Ideally, organizations should have a handle on where sensitive information is sitting in their data. In general, companies end up retaining the information they collect for a long time, even when they have no real use for this information. I think the problem boils down to a broader issue of data governance.
It’s impossible to have strong data governance without some level of automation; for instance, the volume of data generated by enterprises is rising exponentially and relying on humans to take stock of all the sensitive information that’s laying buried in their database—undetected, and more often than not, in an unstructured format—simply does not work at scale.
Data breaches and ransomware attacks will continue to happen, but organizations have a real opportunity to leverage AI, which gives them the ability to proactively identify sensitive and personal data at scale; once the data is identified, they can choose to redact, delete, encrypt or take whatever the necessary steps are to secure it so that it never falls into the wrong hands.
How does unstructured data pose a risk and what can be done about it?
For one, up to 80% of enterprise data is unstructured – the sheer size of its attack surface makes it very vulnerable to be targeted by bad actors. Secondly, this unstructured data is replete with all types of sensitive information: trade secrets, personal information, health information, intellectual property, etc; for instance, no one builds a structured database containing an organization’s trade secrets—it’s more likely lying scattered in emails, chats, Excel sheets and other forms of unstructured data.

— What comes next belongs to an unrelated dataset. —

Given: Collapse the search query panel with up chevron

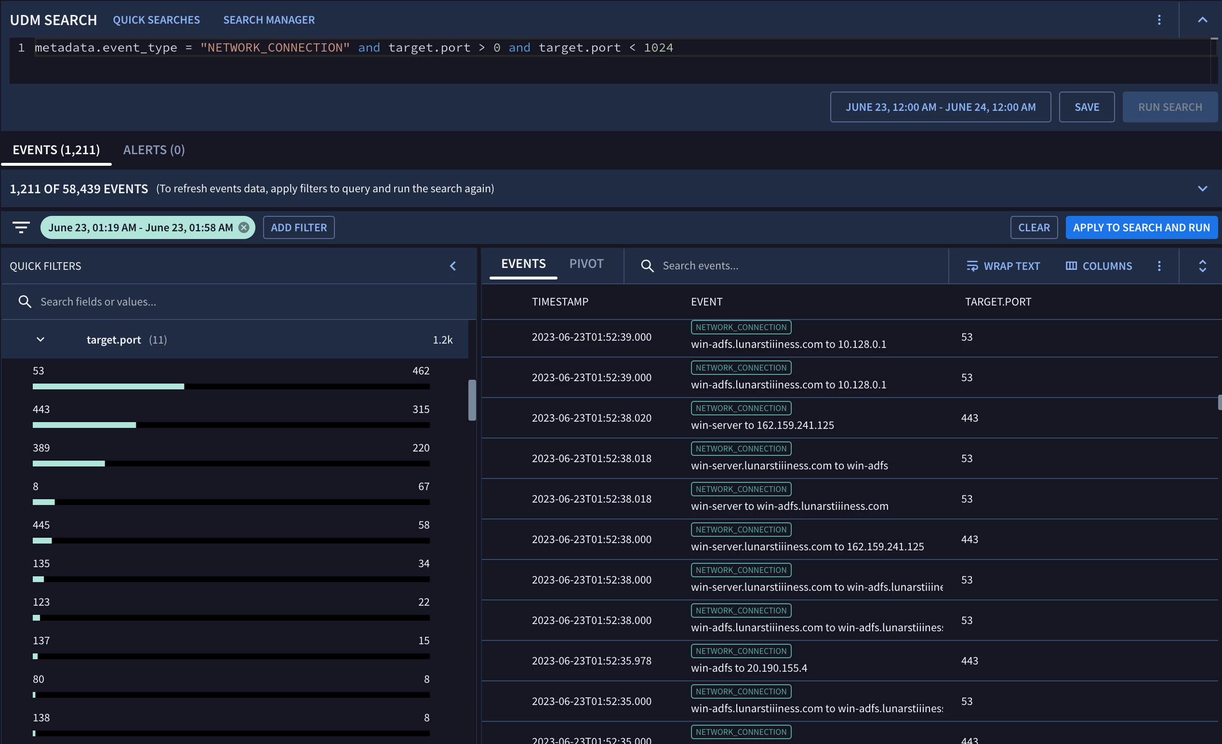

The challenge presented by unstructured data is that it is voluminous and finding the sensitive information lying within it is like looking for the proverbial needle in the haystack. Finding those risky and sensitive needles requires machine learning techniques that are scalable.
Is automation the only way to go or does the human element still hold value?

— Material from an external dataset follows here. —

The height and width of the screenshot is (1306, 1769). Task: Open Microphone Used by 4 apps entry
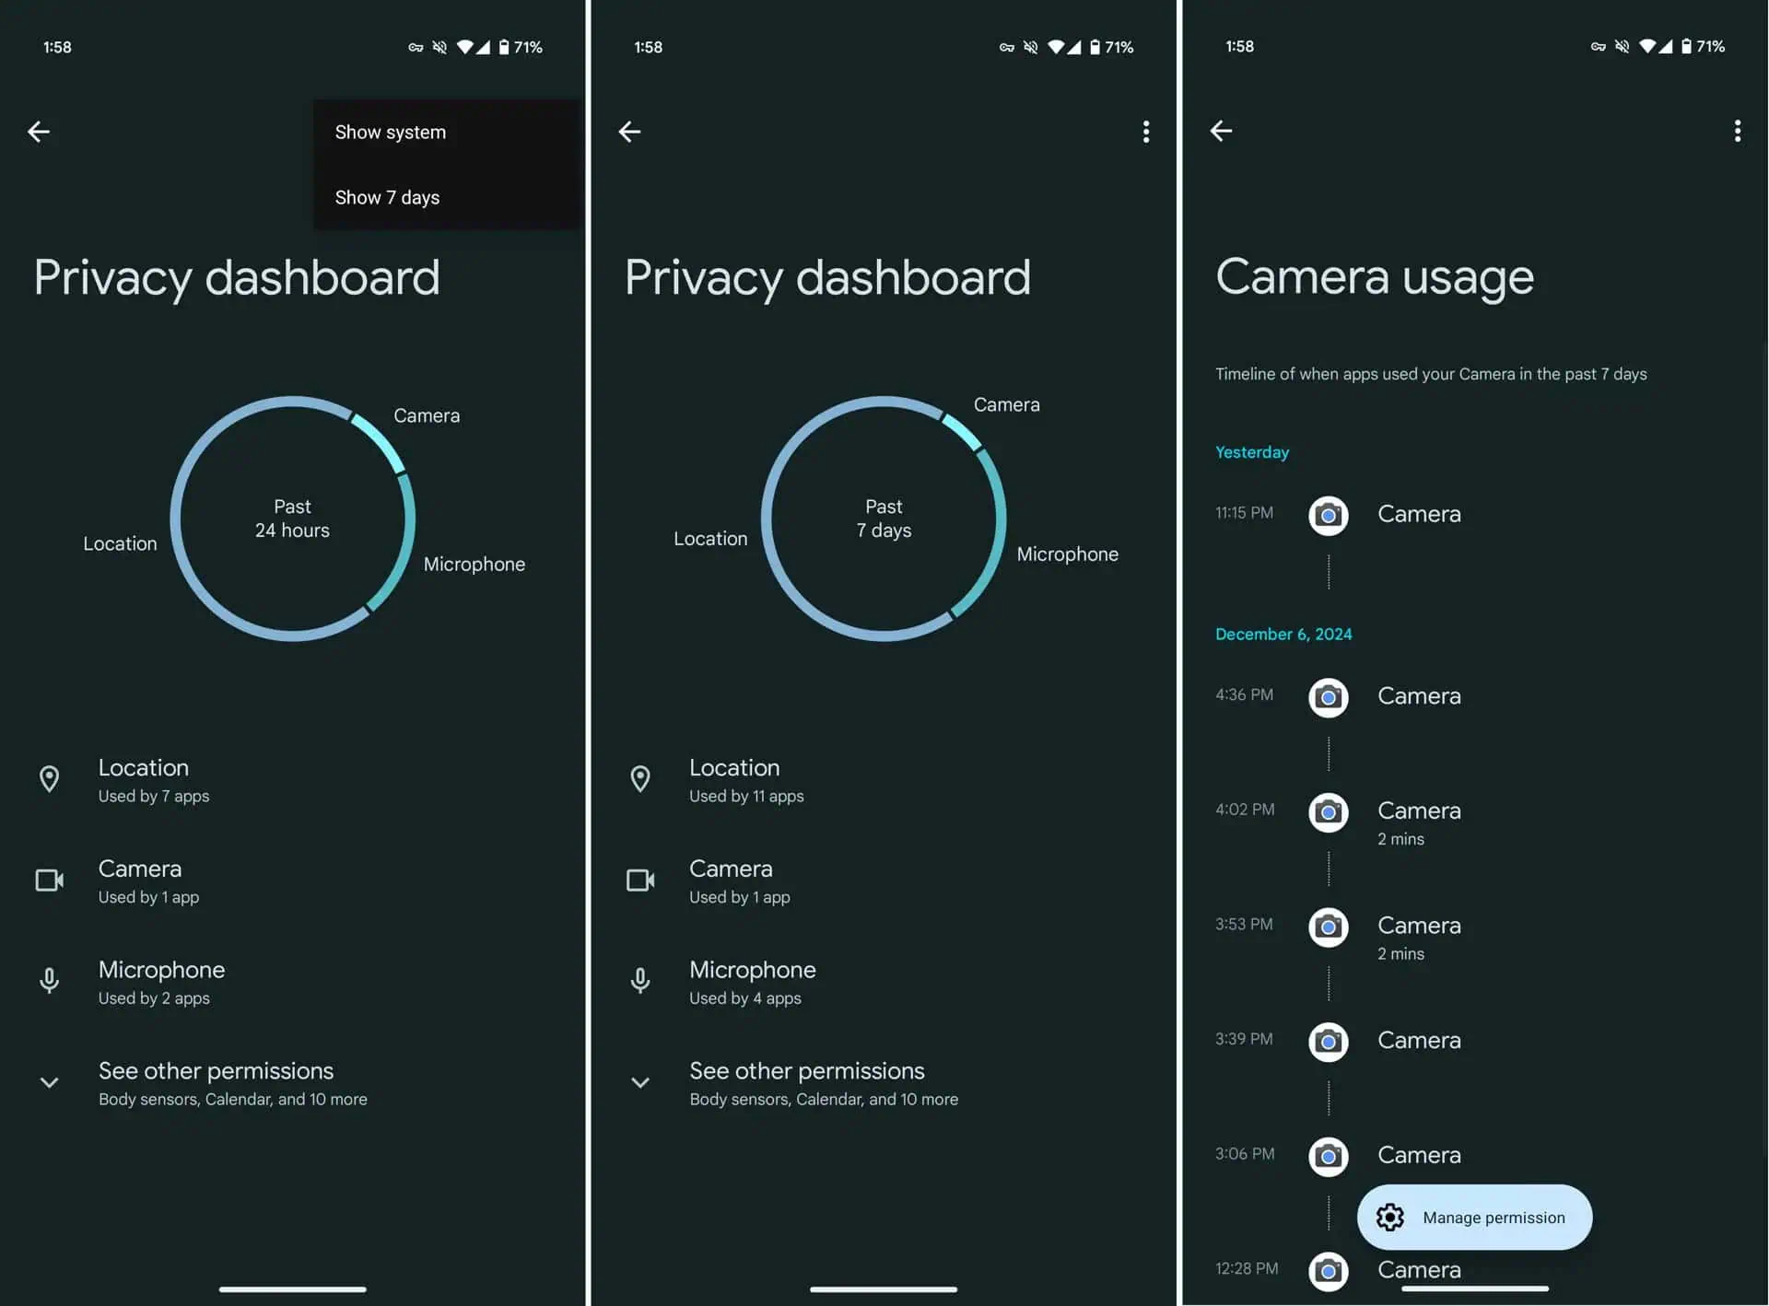[752, 982]
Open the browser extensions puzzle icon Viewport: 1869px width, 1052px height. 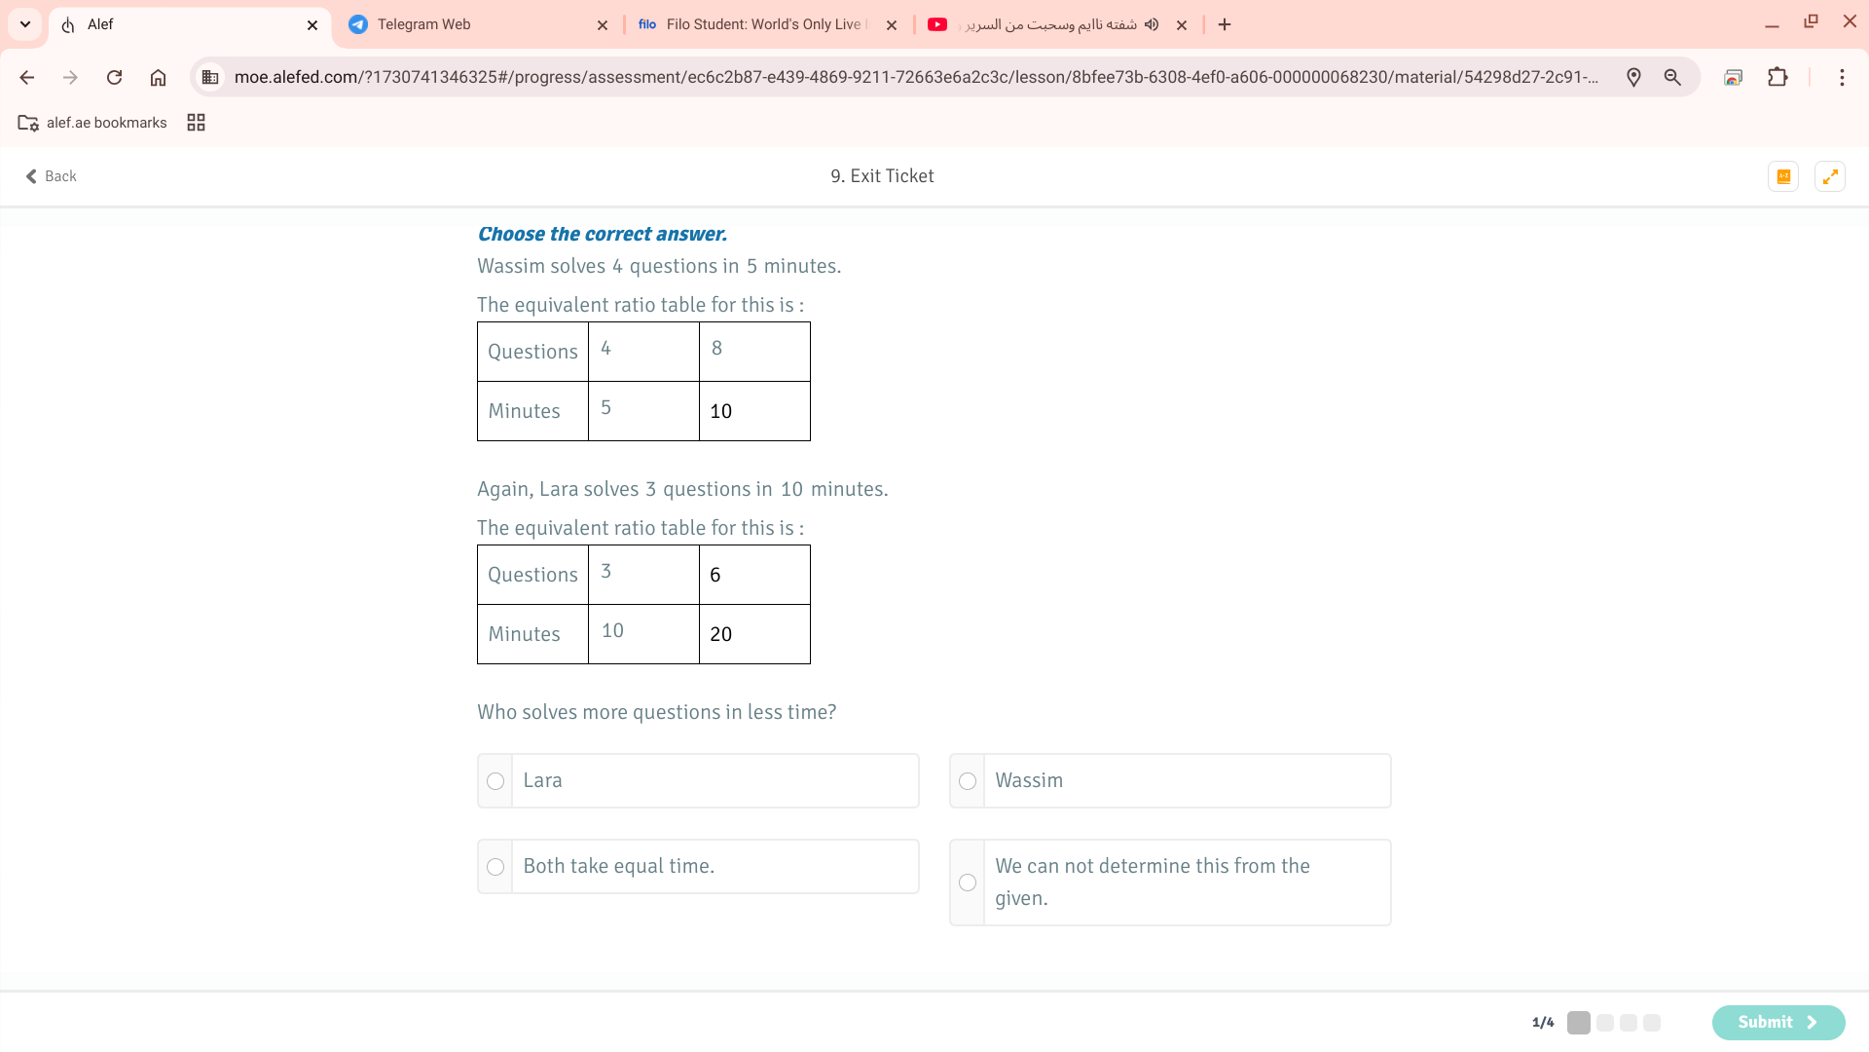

Well, I think it’s obvious that data is growing at a faster rate than the human population. There are not enough humans, not enough time in the day for the volume and complexity of the task.

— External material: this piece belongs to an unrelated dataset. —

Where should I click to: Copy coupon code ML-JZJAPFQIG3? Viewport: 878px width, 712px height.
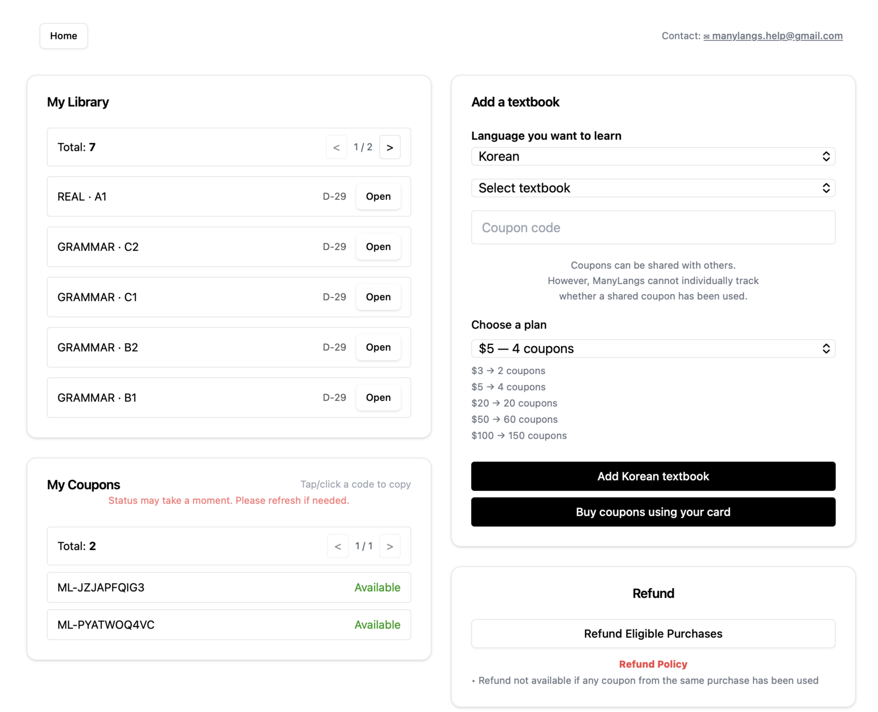pos(101,587)
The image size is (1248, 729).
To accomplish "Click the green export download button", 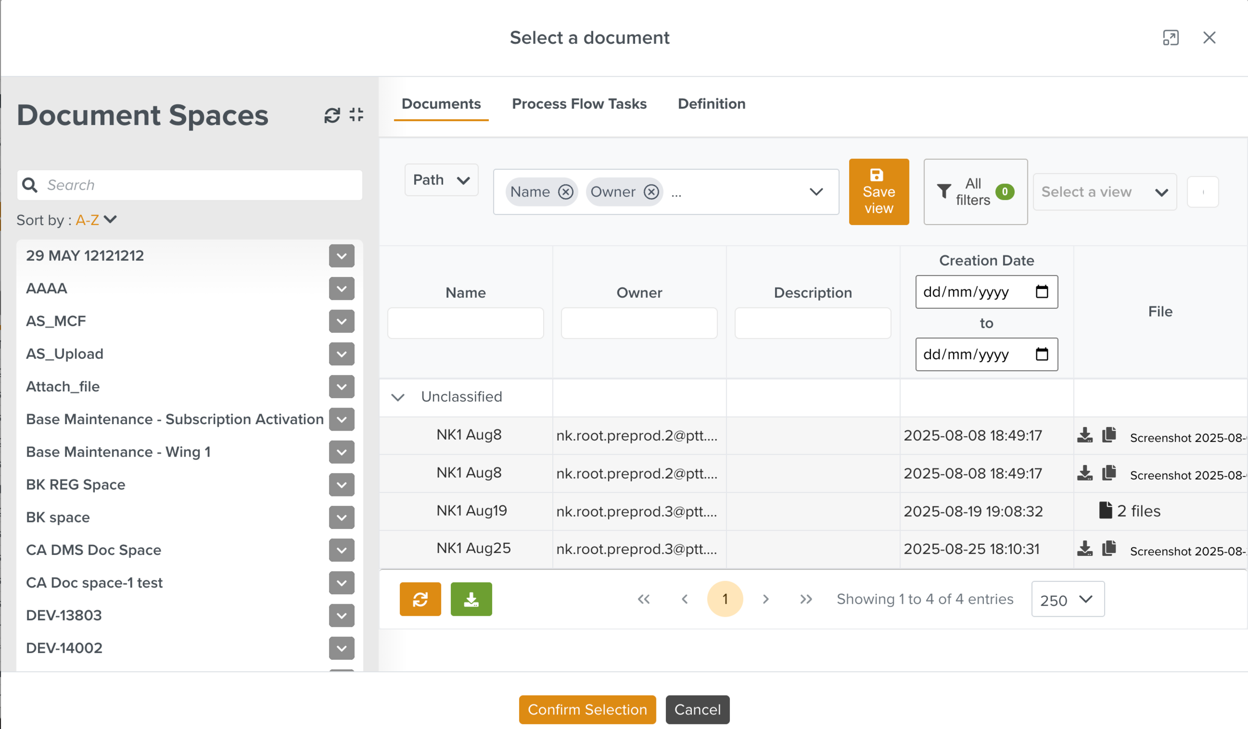I will pyautogui.click(x=471, y=599).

I think it’s also important to note that machines are not a point where you can just push a button and complete these tasks autonomously. They do need some help from humans. The job cannot be done by machines or humans alone.
Could you explain in what way does AI identify and safeguard sensitive information?
It doesn’t safeguard sensitive information—it identifies it. Once it has identified it, organizations can then take actions to safeguard it either by deleting, redacting, encrypting or changing the access controls to it.
The challenge is in the identification itself. The status quo, when it comes to identification, is based on antiquated approaches and technologies – RegEx, search terms. Besides being slow and not very scalable, these labor-intensive approaches produce results that can be riddled with inaccuracies.
But not every 9 digit number is an SSN. AI, on the other hand, can look at the larger context of the information to more accurately determine if a piece of information is sensitive or not. As an example, consider email. When analyzing emails for sensitive information, AI has the ability to consider contexts such as who wrote it, who consumed, who was copied to it and the network of relationships between the people in the email chain in determining whether a part of the email is sensitive or not.
Now, theoretically, humans could triangulate all of these contexts, but there’s not enough humans in the world to pull this off; and besides, humans aren’t good at computational tasks, they are better at abstract thinking.
The way enterprises safeguard the data can have a great impact on their overall business and reputation. How aware do you think enterprises are of this and what would you think they should improve?
They are very aware of it. No organization believes that it’s completely invulnerable to data breaches. It is very much top-of-mind at the board level.
Where they can improve is in the following: For too long, they have been relying on data loss prevention, search terms and manual review. They really need to pivot and tap into new technologies such as AI.